NJSBF believes that informed citizens are better citizens and a core component of NJSBF’s mission is to provide free law related information to the public.  Projects should include some aspect that serves the community.  Perhaps it is a webinar or flyer that presents Know Your Rights information to an underserved population.  Or maybe it is a public conference organized with other Fellows / organizations that addresses ongoing legal issues affecting low-income people.  NJSBF is looking for projects that fulfill its mission and have an impact on the community.  Be sure to describe how you will make that happen.

Preference will be given to projects that fall within one or more of these areas of law: housing stability, education law (including special ed and student rights, such as the rights of incarcerated students), disability (including mental health and substance abuse), veterans, immigration, domestic violence and workers’ rights. 
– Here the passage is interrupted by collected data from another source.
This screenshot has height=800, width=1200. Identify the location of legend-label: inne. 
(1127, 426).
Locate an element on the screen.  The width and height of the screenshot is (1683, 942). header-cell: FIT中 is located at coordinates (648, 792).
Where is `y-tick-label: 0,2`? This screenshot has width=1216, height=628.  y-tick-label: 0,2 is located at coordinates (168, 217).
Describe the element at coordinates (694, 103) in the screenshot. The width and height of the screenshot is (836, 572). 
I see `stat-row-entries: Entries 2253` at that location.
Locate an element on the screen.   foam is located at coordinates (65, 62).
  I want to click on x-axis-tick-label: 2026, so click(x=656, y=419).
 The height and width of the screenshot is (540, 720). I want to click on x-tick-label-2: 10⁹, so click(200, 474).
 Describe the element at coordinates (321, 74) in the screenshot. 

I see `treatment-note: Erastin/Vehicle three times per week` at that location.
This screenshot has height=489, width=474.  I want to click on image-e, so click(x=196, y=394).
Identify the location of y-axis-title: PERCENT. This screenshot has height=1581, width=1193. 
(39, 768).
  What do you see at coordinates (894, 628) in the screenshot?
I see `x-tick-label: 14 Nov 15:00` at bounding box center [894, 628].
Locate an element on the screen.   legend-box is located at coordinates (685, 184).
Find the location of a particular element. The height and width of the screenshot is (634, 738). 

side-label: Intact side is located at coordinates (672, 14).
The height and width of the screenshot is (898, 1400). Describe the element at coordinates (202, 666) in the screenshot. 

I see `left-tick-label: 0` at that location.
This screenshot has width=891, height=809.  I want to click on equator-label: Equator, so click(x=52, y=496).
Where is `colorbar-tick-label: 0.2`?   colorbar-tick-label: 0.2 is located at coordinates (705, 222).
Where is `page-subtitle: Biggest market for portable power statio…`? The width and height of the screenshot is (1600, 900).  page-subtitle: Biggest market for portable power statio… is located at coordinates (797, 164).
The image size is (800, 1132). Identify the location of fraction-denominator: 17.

The project description should include:

  • A one-sentence description of the project and the population it seeks to help
  • A statement of need describing the issues to be addressed and the reasons the project is timely
  • The goals of the project, including strategies, anticipated outcomes, and plans for sustainability beyond the Fellowship term
  • A description of how the project will be distinct from the work of staff attorneys or previous Fellows, if any
  • A timeline of the Fellowship project, broken down into six-month increments
  • A description of potential NJSBF involvement. Is there a way for NJSBF to be involved in or connected to your project?
  • An acknowledgment of similar services within the community, with a description of what distinguishes your project, and ways in which collaboration may be possible
  • A description of the technology and resources that will be available to the Fellow; whether the Fellow is working in-person, remotely or in a hybrid manner
  • Information about the candidate’s salary and benefits
Project Budget

This document should detail how the Host Organization plans to spend the $125,000 grant, along with a breakdown of any additional funds being used to support the Fellow’s work.  If non-NJSBF funding will be used to support the Fellow’s work, the source and status of that funding should be included.

After You Apply

After you submit your application, it will be reviewed by NJSBF staff for completeness and by NJSBF’s Fellowship Committee for final decisions.  The goal is to notify Fellowship recipients in early February 2024, with the Fellowship beginning in August.